Start of DATASET RECORDS

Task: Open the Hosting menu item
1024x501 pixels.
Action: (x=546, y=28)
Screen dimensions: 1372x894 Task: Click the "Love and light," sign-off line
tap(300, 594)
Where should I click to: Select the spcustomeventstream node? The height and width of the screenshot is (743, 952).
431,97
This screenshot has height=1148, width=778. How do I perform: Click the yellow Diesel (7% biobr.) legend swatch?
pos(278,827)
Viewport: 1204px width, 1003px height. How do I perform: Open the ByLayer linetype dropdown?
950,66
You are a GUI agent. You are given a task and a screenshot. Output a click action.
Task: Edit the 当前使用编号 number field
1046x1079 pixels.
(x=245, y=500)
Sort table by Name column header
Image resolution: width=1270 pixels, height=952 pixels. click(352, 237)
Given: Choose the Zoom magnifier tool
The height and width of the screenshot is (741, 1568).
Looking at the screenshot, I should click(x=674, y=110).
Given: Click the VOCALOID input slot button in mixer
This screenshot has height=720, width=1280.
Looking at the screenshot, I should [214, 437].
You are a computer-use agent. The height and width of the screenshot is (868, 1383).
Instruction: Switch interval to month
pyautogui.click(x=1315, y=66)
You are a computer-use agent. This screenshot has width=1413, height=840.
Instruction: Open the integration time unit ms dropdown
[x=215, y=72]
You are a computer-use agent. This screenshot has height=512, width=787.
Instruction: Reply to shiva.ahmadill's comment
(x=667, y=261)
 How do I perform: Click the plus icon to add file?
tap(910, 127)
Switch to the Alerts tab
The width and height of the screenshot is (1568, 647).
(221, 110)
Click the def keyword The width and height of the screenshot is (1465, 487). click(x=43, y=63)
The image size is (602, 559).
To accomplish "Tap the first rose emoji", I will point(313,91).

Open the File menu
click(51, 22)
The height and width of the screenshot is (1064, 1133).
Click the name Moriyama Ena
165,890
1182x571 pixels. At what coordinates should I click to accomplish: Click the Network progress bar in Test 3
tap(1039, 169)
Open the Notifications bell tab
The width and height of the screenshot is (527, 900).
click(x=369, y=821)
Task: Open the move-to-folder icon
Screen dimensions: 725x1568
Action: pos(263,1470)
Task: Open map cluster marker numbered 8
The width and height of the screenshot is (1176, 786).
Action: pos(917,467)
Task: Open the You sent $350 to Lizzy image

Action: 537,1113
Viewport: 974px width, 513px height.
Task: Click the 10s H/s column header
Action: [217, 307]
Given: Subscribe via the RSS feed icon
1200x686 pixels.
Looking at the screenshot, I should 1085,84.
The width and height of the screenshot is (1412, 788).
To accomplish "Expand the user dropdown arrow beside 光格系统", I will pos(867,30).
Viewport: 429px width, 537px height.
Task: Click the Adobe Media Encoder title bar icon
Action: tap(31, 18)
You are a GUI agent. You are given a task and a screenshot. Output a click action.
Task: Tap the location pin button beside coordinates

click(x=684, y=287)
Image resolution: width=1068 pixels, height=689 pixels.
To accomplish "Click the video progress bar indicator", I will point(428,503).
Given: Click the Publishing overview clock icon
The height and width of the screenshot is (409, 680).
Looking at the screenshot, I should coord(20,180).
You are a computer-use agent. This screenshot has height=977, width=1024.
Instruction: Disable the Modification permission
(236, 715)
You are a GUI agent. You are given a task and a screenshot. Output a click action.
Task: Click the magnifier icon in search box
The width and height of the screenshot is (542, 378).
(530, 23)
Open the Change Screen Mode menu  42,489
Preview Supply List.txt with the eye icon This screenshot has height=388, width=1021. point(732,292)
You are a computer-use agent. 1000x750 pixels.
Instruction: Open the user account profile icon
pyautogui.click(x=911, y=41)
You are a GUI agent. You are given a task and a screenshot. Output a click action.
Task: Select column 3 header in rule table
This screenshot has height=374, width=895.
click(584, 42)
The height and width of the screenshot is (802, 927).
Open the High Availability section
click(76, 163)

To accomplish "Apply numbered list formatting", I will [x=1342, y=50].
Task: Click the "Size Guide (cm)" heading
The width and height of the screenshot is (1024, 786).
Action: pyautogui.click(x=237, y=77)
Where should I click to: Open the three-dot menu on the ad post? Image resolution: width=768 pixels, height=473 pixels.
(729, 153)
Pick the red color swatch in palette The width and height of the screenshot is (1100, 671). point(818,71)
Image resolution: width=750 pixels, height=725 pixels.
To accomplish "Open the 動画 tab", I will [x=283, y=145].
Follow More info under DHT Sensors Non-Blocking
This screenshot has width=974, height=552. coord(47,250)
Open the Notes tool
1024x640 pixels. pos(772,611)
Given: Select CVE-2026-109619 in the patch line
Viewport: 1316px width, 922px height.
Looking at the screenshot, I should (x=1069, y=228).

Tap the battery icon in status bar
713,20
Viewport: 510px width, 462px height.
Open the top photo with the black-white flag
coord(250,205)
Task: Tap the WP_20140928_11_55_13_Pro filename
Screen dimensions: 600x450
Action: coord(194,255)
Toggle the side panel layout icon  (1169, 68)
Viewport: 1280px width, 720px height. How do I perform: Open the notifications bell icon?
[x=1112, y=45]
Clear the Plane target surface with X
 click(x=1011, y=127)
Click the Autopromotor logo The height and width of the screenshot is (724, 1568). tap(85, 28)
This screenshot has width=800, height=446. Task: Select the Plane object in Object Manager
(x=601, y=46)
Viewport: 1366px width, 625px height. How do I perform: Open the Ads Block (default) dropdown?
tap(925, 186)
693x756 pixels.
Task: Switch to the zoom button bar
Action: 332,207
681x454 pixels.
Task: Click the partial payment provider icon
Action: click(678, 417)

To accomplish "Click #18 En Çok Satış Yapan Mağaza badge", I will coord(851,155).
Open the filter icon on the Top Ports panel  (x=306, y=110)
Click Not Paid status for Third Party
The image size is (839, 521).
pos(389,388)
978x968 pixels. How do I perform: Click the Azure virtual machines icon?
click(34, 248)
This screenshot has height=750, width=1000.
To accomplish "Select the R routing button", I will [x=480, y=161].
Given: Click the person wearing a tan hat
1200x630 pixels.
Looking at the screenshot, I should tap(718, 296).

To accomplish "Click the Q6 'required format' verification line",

End of DATASET RECORDS

# [WORK INSTRUCTIONS]
For each line in the records that contains the word "panel", make a copy.

# [OUTPUT]
Toggle the side panel layout icon  (1169, 68)
Open the filter icon on the Top Ports panel  (x=306, y=110)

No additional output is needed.